::: Records provided
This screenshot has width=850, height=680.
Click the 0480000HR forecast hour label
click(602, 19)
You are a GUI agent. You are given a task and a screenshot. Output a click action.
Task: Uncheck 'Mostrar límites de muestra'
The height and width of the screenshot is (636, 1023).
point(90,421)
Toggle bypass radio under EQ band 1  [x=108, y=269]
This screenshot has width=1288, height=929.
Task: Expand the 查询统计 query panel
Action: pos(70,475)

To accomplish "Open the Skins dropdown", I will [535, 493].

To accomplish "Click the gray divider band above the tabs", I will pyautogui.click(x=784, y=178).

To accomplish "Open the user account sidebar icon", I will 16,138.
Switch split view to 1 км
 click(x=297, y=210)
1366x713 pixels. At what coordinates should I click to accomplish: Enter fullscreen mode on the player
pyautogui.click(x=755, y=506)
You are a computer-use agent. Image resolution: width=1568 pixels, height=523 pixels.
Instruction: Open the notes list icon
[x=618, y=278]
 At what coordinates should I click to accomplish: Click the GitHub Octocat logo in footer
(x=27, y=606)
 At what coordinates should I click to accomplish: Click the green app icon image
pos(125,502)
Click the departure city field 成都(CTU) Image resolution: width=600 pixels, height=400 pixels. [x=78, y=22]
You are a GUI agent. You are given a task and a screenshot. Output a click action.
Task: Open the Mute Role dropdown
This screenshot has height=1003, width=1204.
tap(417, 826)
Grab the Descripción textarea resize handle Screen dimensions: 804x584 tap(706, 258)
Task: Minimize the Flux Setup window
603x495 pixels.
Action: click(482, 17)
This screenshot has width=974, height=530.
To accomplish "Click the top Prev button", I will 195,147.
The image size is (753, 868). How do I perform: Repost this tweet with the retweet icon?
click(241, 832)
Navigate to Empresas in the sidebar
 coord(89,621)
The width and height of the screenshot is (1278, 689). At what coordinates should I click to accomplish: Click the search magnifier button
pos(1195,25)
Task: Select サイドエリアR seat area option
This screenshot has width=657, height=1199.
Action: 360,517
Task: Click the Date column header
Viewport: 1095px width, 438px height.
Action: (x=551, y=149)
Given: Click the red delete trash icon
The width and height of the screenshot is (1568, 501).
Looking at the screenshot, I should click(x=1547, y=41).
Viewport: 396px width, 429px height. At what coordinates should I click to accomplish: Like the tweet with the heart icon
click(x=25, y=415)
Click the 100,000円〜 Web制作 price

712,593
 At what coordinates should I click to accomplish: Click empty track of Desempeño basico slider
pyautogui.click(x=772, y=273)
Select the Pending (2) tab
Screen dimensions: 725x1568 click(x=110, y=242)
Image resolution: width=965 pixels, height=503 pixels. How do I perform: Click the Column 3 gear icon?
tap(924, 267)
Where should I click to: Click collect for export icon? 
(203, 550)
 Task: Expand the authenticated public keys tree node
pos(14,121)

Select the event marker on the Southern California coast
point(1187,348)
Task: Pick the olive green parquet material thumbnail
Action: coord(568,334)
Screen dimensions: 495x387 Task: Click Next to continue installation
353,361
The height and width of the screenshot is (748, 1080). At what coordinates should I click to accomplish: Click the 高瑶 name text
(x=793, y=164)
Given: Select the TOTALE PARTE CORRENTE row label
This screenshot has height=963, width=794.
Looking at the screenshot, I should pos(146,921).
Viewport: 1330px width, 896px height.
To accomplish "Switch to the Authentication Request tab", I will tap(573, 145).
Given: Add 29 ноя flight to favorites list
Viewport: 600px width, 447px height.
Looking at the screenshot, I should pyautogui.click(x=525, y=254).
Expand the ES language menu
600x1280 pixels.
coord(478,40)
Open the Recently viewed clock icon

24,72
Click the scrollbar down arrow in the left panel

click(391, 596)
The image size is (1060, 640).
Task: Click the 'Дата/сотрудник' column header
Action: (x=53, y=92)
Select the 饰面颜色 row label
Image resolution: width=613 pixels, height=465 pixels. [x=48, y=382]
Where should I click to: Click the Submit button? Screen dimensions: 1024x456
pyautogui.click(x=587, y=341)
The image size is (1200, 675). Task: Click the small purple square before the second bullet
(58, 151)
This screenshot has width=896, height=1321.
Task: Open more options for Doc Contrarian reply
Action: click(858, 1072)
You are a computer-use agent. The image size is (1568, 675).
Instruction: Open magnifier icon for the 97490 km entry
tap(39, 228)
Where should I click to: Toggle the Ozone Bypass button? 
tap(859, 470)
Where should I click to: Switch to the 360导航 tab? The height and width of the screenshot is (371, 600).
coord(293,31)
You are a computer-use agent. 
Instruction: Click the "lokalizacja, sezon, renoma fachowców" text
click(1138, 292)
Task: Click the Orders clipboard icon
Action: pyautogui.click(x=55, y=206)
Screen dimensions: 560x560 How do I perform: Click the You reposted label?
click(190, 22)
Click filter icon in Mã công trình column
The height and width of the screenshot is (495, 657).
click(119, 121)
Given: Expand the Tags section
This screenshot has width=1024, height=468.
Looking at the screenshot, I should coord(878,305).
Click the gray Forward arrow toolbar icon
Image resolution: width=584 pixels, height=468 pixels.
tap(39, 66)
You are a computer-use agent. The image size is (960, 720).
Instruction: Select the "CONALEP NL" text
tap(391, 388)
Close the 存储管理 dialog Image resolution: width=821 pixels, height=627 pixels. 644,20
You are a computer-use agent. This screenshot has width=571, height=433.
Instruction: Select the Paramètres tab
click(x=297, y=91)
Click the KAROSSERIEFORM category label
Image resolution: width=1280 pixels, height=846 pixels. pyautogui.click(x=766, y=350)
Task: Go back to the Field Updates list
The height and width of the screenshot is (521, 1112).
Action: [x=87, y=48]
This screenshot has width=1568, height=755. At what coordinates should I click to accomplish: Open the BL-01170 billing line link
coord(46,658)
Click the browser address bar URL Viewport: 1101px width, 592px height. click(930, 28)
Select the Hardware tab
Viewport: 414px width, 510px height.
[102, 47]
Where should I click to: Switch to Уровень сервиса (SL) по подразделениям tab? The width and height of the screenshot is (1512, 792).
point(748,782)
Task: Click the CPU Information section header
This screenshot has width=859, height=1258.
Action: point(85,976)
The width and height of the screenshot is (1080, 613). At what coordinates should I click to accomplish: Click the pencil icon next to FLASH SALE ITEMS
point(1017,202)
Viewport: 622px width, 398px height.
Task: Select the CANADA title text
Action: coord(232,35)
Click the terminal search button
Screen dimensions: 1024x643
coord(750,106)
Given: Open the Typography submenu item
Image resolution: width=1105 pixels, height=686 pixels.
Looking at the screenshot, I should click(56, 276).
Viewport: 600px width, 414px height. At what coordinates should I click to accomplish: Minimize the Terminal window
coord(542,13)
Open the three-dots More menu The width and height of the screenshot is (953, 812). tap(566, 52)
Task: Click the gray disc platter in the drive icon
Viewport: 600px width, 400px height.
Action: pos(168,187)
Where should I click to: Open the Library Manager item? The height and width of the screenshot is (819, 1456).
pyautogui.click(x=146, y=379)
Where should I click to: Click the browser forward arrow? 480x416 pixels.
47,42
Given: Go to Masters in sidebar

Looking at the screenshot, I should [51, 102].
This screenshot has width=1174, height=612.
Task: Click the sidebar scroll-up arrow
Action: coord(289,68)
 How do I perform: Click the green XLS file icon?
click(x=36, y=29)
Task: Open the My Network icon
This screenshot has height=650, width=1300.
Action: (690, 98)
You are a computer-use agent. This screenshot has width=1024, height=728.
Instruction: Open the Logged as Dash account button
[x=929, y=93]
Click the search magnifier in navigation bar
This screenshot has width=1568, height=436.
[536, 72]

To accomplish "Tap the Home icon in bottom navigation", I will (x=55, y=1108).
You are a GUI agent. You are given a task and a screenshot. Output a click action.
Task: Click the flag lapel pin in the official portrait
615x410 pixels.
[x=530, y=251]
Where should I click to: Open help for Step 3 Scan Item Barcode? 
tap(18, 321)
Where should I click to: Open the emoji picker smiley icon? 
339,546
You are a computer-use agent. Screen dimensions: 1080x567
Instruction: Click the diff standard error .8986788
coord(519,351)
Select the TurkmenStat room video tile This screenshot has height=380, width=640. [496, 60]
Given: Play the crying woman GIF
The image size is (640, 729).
::::::
- Problem statement
The response must consist solely of the lines from the first line of the entries through the line containing "Task: Uncheck 'Mostrar límites de muestra'", repeated exactly.

- Result for this exercise
This screenshot has width=850, height=680.
Click the 0480000HR forecast hour label
click(602, 19)
You are a GUI agent. You are given a task and a screenshot. Output a click action.
Task: Uncheck 'Mostrar límites de muestra'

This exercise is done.